TAMPA, Fla. — The Tampa Bay Buccaneers’ handling of Cameron Brate’s concussion against the Kansas City Chiefs on Sunday night raised some eyebrows, but coach Todd Bowles said Monday that the team initially believed the tight end injured a shoulder and did not show concussion symptoms until halftime, which is why he remained in the game.
With 1 minute, 35 seconds to go in the second quarter, Brate’s head collided with teammate Chris Godwin’s shoulder as he was running across the field. Brate flung backward onto the ground, drawing a collective gasp from the crowd.
“He went on the sideline. He complained of shoulder discomfort, nothing about his head,” Bowles said Monday. “He was checked out three times. You just say, ‘Give him a minute.’ Nothing came up. He went back in until the end of the half. At halftime, he started having symptoms, but they were delayed. He started complaining about that. We tested him, he’s in the protocol, and we kept him out the rest of the game.”
Brate lay on the field for a few seconds, appearing dazed, and was slow to get up. Offensive tackle Tristan Wirfs put an arm around him. Then as he jogged off the field before the next play, Brate ran into an official. It is unclear what caused him to run into the official — the fact that he was trying to get off the field quickly or that he was disoriented, and Brate was not available after the game to answer questions about it, as players with concussions are not permitted to speak to the media.
After he went to the sideline, Brate did not go into the medical tent to be examined and was back on the field for that same series. He suffered no obvious additional blows to the head after that play, but he was ruled out with a concussion in the third quarter.
When asked why no one tested Brate for a concussion given the violent nature of the hit, Bowles explained, “He complained about his shoulder, not his head. You can’t see a neurologist or talk about concussions if you only complained about the shoulder . It came up at halftime where he started to have symptoms about his head. So when you say, ‘Your shoulder’s hurting, you need a second for your shoulder.’ Nobody’s really checking off your head. And then you go back in, you find out at halftime that you have symptoms in your head, then you go, ‘Concussion, concussion protocol.’ That’s all you can do, really.”
Former Bucs head coach and Pro Football Hall of Famer Tony Dungy, who was on the sideline working as an analyst for NBC Sports, was critical of Brate going back into the game and called the NFL’s concussion protocol a “broken system.” He also expressed concern as to why play wasn’t stopped by the officials.

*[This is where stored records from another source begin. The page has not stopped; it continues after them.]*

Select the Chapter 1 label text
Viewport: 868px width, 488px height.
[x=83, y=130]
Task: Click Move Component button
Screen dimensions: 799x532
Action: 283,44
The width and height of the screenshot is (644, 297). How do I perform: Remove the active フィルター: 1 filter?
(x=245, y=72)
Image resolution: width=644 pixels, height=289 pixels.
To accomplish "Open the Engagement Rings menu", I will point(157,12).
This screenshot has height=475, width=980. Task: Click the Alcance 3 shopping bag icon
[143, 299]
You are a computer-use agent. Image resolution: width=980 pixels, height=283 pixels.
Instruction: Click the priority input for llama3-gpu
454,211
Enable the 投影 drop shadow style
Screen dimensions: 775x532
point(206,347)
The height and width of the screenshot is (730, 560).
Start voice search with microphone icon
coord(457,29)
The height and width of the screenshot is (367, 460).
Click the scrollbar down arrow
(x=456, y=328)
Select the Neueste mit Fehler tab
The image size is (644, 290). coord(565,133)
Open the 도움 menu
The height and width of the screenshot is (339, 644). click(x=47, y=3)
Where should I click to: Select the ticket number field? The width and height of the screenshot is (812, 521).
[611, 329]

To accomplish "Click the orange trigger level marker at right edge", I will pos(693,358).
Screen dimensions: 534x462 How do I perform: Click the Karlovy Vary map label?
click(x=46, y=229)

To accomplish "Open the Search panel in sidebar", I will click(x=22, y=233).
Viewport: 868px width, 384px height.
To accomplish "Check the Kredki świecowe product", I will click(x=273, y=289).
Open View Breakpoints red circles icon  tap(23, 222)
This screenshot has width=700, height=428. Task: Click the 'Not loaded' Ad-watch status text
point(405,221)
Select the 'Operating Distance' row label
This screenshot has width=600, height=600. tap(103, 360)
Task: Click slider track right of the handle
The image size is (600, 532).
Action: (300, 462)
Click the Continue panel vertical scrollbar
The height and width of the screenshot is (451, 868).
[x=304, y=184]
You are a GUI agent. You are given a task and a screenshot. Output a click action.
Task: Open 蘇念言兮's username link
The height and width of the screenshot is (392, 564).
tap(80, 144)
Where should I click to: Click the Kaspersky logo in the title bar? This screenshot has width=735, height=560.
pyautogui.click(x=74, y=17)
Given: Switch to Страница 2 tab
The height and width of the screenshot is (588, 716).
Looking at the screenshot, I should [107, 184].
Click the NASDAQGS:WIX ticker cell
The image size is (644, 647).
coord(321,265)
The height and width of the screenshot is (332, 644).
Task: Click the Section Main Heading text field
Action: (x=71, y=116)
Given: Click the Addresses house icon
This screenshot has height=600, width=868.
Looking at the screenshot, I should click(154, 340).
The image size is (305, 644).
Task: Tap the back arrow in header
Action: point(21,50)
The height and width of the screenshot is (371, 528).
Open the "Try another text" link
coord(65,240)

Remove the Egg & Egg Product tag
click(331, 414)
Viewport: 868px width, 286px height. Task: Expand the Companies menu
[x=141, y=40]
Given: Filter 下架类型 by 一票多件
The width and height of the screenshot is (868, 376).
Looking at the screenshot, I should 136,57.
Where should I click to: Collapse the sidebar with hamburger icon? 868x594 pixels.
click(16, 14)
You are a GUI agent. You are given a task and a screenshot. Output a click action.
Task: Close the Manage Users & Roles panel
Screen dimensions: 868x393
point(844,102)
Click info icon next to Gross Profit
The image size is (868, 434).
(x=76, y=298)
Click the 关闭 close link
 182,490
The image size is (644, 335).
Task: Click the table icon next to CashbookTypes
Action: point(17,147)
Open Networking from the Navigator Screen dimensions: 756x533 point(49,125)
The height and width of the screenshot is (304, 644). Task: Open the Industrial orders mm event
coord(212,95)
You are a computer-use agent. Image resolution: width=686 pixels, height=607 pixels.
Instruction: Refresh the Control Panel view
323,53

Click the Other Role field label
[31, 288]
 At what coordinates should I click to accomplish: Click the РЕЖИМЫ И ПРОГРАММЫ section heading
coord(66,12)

The league’s handling of concussions has come under extreme scrutiny in the past week. The NFL and NFL Players Association launched an investigation into the Miami Dolphins’ handling of quarterback Tua Tagovailoa, who showed significant signs of neurological impairment — stumbling to the ground after taking a hit from Buffalo Bills linebacker Matt Milano — in Week 3.
Tagovailoa was cleared to reenter the game by an independent neurologist, and he was cleared to play just four days later, when he was hit again, by Cincinnati Bengals defensive tackle Josh Tupou on Thursday Night Football, and appeared to exhibit what’s called a “fencing response,” which involves locking the fingers and arms into an unusual position after a blow to the head impacts the brainstem. He left the game on a stretcher. The independent neurologist who cleared Tagovailoa to play was fired for the NFLPA on Saturday. Tagovailoa is in the concussion protocol and has already been ruled out this week.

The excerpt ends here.